短い課題 –
資料のうち、「Where should I click to: Click the 新增」を含む行から資料の最終行までを、両端の行も含めて一字一句そのまま再現してください。

(テキストと要素の位置を特定するためのエントリ)

----------------

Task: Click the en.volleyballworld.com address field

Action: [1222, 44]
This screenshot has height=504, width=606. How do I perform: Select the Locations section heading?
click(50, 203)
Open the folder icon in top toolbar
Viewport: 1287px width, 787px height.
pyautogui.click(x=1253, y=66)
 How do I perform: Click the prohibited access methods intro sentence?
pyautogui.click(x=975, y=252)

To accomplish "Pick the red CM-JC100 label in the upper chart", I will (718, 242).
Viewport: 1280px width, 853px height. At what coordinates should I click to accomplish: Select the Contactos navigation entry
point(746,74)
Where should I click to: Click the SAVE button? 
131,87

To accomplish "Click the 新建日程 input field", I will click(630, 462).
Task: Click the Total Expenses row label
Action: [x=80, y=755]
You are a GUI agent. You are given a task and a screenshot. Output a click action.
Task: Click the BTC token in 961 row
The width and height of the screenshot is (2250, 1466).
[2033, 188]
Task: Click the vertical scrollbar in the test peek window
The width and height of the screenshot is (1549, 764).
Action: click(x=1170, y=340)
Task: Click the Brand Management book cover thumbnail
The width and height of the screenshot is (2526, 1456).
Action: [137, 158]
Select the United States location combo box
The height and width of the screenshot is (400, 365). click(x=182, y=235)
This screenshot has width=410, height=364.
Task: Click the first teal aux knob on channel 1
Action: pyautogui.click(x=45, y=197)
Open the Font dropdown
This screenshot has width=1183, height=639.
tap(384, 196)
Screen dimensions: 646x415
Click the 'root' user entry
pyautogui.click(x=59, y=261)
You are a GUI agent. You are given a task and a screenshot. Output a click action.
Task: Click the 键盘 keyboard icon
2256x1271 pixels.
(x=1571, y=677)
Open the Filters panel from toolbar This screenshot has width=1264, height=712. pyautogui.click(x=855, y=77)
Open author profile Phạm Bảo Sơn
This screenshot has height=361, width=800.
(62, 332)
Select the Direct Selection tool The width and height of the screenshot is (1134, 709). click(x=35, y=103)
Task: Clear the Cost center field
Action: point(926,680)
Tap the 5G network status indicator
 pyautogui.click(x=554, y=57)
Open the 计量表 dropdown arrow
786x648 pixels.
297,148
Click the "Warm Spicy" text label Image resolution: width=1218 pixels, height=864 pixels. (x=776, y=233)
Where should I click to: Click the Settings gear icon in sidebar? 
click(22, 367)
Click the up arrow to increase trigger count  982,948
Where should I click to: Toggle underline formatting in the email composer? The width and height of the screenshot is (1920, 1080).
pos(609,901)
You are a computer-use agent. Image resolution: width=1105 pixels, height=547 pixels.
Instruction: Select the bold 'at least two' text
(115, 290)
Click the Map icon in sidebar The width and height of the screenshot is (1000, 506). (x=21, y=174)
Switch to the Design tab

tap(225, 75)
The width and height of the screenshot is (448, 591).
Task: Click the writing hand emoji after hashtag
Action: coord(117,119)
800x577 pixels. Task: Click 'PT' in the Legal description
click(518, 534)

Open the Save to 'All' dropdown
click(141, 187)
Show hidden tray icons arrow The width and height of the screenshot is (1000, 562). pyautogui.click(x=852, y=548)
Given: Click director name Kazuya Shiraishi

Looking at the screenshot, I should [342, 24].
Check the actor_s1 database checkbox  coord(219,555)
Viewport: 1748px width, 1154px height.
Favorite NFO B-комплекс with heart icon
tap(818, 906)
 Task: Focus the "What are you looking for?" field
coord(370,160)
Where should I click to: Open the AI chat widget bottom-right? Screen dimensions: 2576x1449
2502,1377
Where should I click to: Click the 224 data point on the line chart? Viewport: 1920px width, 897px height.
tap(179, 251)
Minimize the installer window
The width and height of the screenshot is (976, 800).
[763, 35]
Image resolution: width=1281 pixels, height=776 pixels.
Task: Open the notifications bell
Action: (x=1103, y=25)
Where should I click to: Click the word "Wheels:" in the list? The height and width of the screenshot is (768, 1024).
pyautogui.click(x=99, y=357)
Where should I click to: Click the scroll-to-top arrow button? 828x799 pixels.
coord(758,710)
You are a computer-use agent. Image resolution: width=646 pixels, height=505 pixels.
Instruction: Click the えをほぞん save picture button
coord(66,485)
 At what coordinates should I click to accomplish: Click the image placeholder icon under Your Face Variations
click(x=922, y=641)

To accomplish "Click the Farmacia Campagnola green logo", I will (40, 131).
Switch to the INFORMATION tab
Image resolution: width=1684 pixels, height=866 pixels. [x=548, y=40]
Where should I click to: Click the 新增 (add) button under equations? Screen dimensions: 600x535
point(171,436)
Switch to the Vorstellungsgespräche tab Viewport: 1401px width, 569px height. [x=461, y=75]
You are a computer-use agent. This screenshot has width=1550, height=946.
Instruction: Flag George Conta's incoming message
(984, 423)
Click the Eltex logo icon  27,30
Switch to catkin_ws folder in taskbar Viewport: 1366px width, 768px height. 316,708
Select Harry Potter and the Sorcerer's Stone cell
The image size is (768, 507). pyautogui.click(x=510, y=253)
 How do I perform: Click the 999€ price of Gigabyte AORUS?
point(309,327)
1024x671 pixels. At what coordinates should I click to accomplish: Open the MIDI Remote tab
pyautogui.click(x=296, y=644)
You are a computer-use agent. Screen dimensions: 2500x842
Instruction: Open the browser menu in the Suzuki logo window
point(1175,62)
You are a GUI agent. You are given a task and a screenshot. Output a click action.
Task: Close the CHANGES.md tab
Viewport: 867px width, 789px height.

----------------

完全な解答 –
Where should I click to: Click the 新增 (add) button under equations? Screen dimensions: 600x535
point(171,436)
Switch to the Vorstellungsgespräche tab Viewport: 1401px width, 569px height. [x=461, y=75]
You are a computer-use agent. This screenshot has width=1550, height=946.
Instruction: Flag George Conta's incoming message
(984, 423)
Click the Eltex logo icon  27,30
Switch to catkin_ws folder in taskbar Viewport: 1366px width, 768px height. 316,708
Select Harry Potter and the Sorcerer's Stone cell
The image size is (768, 507). pyautogui.click(x=510, y=253)
 How do I perform: Click the 999€ price of Gigabyte AORUS?
point(309,327)
1024x671 pixels. At what coordinates should I click to accomplish: Open the MIDI Remote tab
pyautogui.click(x=296, y=644)
You are a computer-use agent. Screen dimensions: 2500x842
Instruction: Open the browser menu in the Suzuki logo window
point(1175,62)
You are a GUI agent. You are given a task and a screenshot. Output a click action.
Task: Close the CHANGES.md tab
Viewport: 867px width, 789px height.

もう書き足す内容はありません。